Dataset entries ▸

※ ※ ※

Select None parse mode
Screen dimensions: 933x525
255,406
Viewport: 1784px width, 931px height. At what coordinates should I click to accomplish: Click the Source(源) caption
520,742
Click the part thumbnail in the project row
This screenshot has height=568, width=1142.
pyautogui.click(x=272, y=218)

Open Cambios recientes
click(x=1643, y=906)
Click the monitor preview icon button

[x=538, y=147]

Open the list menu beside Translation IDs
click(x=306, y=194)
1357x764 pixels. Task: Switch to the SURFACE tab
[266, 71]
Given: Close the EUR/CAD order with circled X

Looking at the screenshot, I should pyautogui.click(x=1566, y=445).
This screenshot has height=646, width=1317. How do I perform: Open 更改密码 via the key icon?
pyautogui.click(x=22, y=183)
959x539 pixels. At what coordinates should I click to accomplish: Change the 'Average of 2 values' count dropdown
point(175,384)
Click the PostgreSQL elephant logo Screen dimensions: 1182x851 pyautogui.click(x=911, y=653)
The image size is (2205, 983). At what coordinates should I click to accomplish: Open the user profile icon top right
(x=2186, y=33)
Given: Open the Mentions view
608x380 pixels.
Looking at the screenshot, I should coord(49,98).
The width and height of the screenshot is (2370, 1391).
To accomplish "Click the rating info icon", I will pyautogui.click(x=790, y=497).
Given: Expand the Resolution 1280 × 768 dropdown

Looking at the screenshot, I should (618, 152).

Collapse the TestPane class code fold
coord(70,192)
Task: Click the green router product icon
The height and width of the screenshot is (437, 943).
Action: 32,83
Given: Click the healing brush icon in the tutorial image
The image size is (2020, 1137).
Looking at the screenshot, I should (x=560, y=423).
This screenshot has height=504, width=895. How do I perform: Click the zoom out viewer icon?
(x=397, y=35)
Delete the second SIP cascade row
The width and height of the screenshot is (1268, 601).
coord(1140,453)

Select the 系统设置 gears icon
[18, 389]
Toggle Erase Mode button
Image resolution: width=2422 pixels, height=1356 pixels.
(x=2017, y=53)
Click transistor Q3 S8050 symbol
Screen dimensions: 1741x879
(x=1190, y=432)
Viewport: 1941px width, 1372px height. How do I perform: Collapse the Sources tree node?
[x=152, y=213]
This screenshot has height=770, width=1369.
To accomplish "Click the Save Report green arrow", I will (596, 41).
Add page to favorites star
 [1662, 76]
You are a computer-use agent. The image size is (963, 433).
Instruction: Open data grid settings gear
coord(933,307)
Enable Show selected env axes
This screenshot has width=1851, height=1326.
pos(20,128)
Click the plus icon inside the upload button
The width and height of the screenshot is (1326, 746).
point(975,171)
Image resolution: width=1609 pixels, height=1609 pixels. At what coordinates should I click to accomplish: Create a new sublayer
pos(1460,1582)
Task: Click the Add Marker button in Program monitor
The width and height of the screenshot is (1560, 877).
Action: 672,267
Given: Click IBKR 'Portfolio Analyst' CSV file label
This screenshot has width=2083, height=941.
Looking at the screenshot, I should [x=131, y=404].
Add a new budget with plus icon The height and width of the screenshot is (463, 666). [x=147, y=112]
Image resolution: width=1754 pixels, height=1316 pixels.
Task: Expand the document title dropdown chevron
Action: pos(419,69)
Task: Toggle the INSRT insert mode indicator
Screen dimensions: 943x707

※ ※ ※

Task ▸
Output all records verbatim.

Answer box ▸
Select None parse mode
Screen dimensions: 933x525
255,406
Viewport: 1784px width, 931px height. At what coordinates should I click to accomplish: Click the Source(源) caption
520,742
Click the part thumbnail in the project row
This screenshot has height=568, width=1142.
pyautogui.click(x=272, y=218)

Open Cambios recientes
click(x=1643, y=906)
Click the monitor preview icon button

[x=538, y=147]

Open the list menu beside Translation IDs
click(x=306, y=194)
1357x764 pixels. Task: Switch to the SURFACE tab
[266, 71]
Given: Close the EUR/CAD order with circled X

Looking at the screenshot, I should pyautogui.click(x=1566, y=445).
This screenshot has height=646, width=1317. How do I perform: Open 更改密码 via the key icon?
pyautogui.click(x=22, y=183)
959x539 pixels. At what coordinates should I click to accomplish: Change the 'Average of 2 values' count dropdown
point(175,384)
Click the PostgreSQL elephant logo Screen dimensions: 1182x851 pyautogui.click(x=911, y=653)
The image size is (2205, 983). At what coordinates should I click to accomplish: Open the user profile icon top right
(x=2186, y=33)
Given: Open the Mentions view
608x380 pixels.
Looking at the screenshot, I should coord(49,98).
The width and height of the screenshot is (2370, 1391).
To accomplish "Click the rating info icon", I will pyautogui.click(x=790, y=497).
Given: Expand the Resolution 1280 × 768 dropdown

Looking at the screenshot, I should (618, 152).

Collapse the TestPane class code fold
coord(70,192)
Task: Click the green router product icon
The height and width of the screenshot is (437, 943).
Action: 32,83
Given: Click the healing brush icon in the tutorial image
The image size is (2020, 1137).
Looking at the screenshot, I should (x=560, y=423).
This screenshot has height=504, width=895. How do I perform: Click the zoom out viewer icon?
(x=397, y=35)
Delete the second SIP cascade row
The width and height of the screenshot is (1268, 601).
coord(1140,453)

Select the 系统设置 gears icon
[18, 389]
Toggle Erase Mode button
Image resolution: width=2422 pixels, height=1356 pixels.
(x=2017, y=53)
Click transistor Q3 S8050 symbol
Screen dimensions: 1741x879
(x=1190, y=432)
Viewport: 1941px width, 1372px height. How do I perform: Collapse the Sources tree node?
[x=152, y=213]
This screenshot has height=770, width=1369.
To accomplish "Click the Save Report green arrow", I will (596, 41).
Add page to favorites star
 [1662, 76]
You are a computer-use agent. The image size is (963, 433).
Instruction: Open data grid settings gear
coord(933,307)
Enable Show selected env axes
This screenshot has width=1851, height=1326.
pos(20,128)
Click the plus icon inside the upload button
The width and height of the screenshot is (1326, 746).
point(975,171)
Image resolution: width=1609 pixels, height=1609 pixels. At what coordinates should I click to accomplish: Create a new sublayer
pos(1460,1582)
Task: Click the Add Marker button in Program monitor
The width and height of the screenshot is (1560, 877).
Action: 672,267
Given: Click IBKR 'Portfolio Analyst' CSV file label
This screenshot has width=2083, height=941.
Looking at the screenshot, I should [x=131, y=404].
Add a new budget with plus icon The height and width of the screenshot is (463, 666). [x=147, y=112]
Image resolution: width=1754 pixels, height=1316 pixels.
Task: Expand the document title dropdown chevron
Action: pos(419,69)
Task: Toggle the INSRT insert mode indicator
Screen dimensions: 943x707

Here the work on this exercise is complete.